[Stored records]

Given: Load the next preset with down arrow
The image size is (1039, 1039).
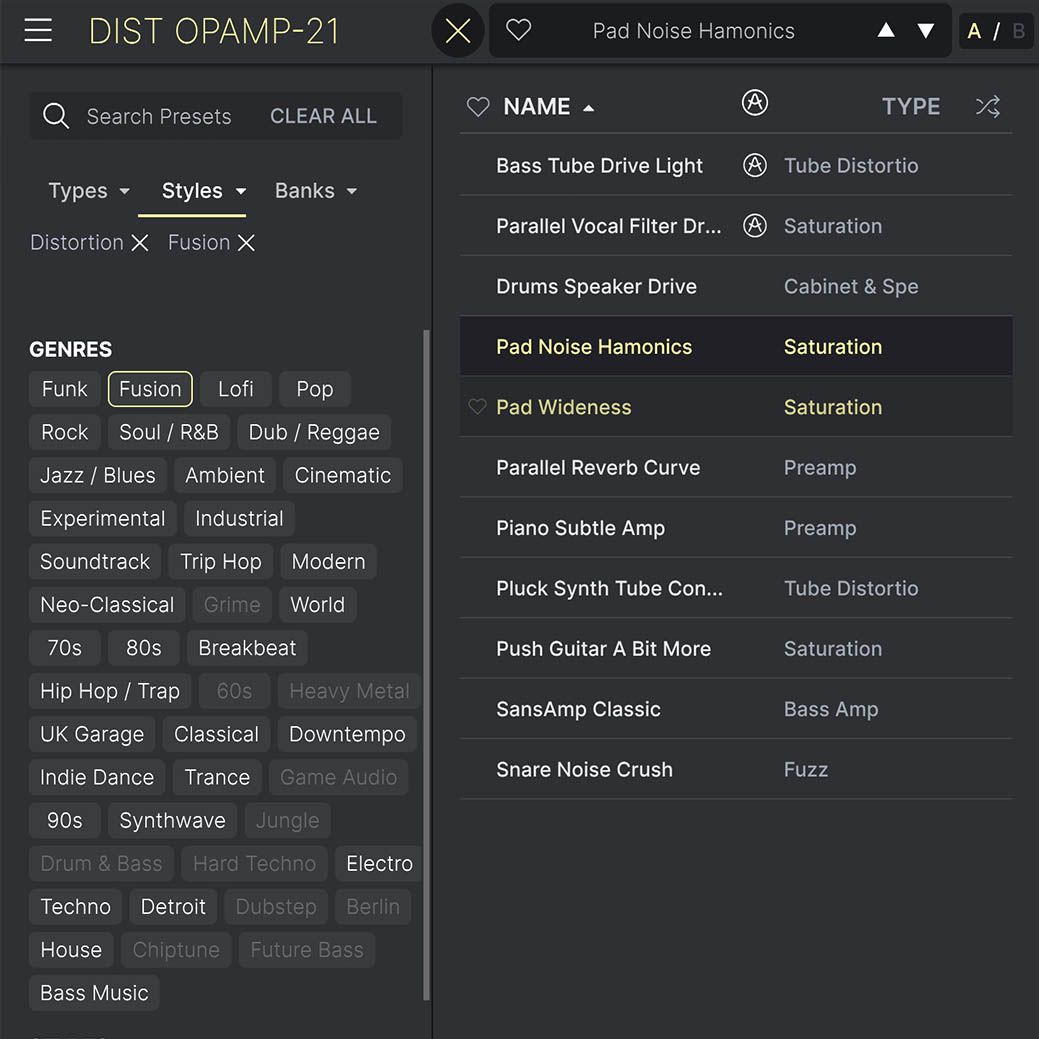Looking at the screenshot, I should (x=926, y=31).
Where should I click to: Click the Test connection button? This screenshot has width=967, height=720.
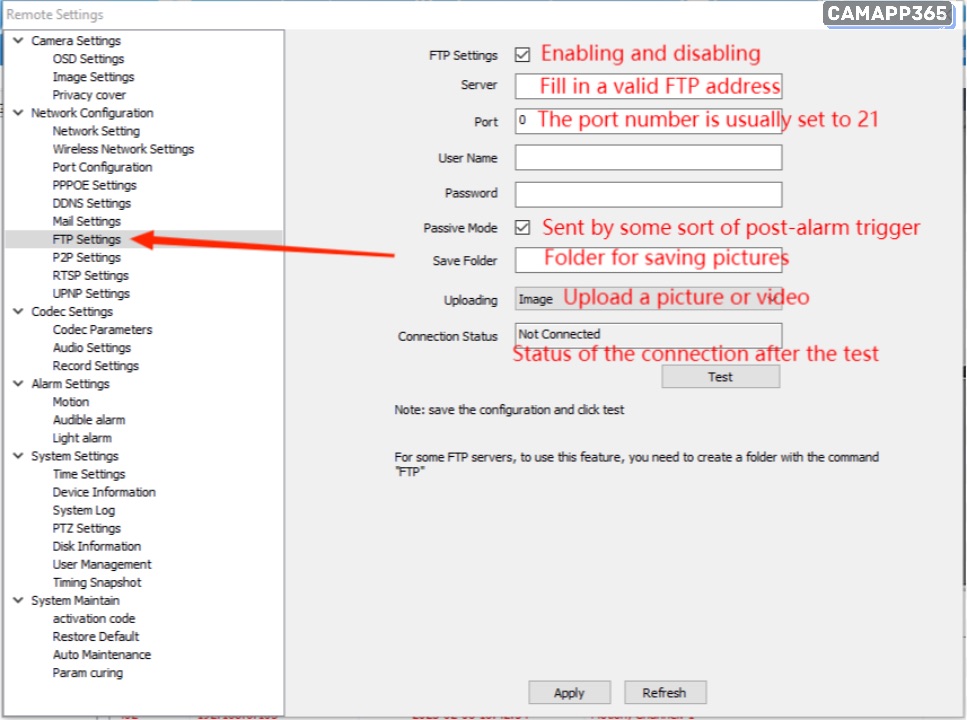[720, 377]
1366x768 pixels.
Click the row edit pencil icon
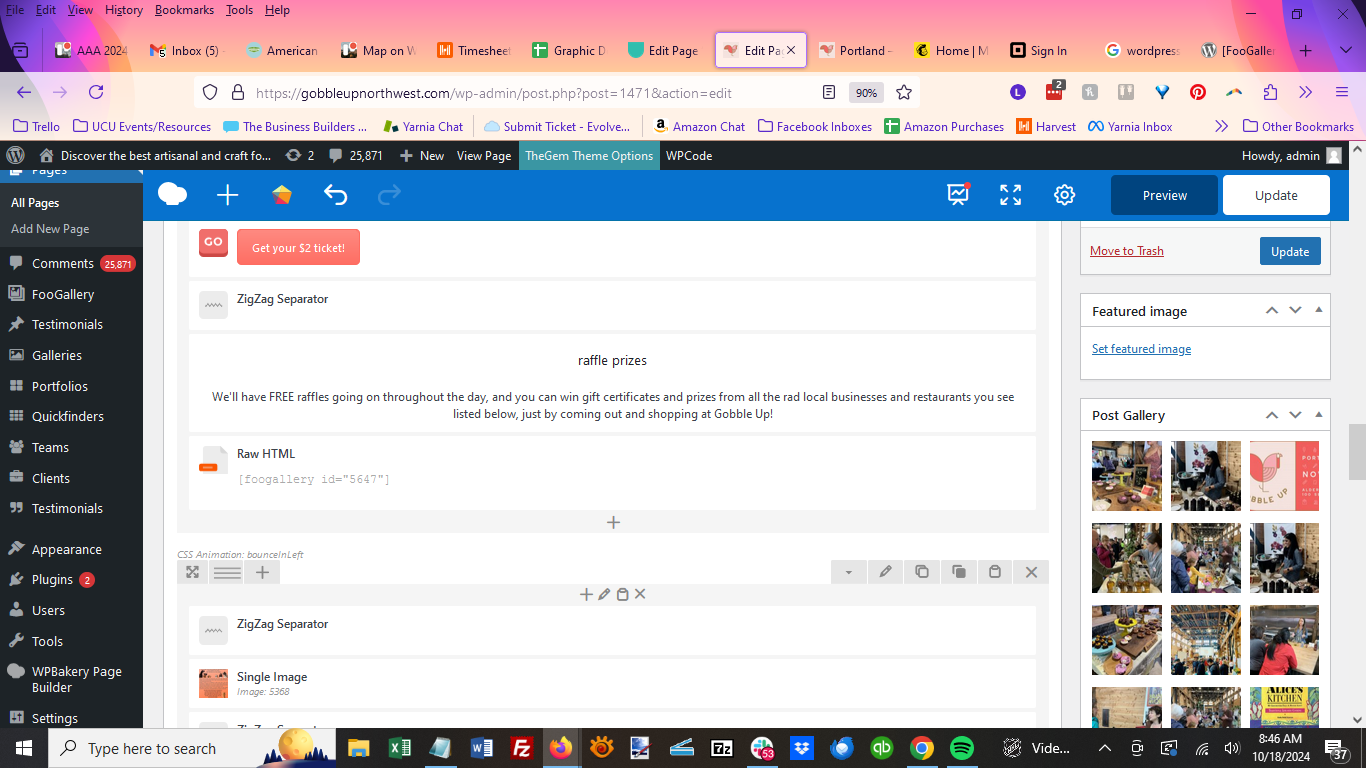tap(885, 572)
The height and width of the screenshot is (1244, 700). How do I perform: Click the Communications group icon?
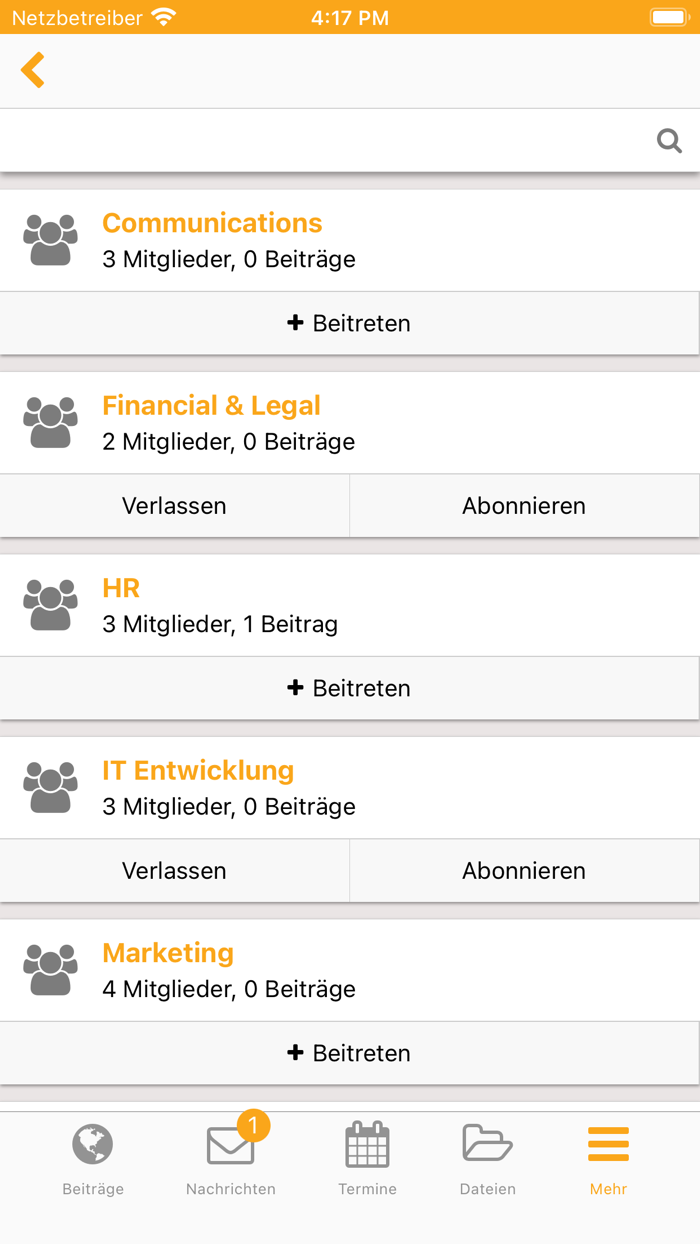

What the task requires |
Please set down, exactly and with nothing added, the lines from the line with "Click the row edit pencil icon" to the end of the entries above, omitting pictures.

Response to this task |
Click the row edit pencil icon
tap(885, 572)
The height and width of the screenshot is (1244, 700). How do I perform: Click the Communications group icon?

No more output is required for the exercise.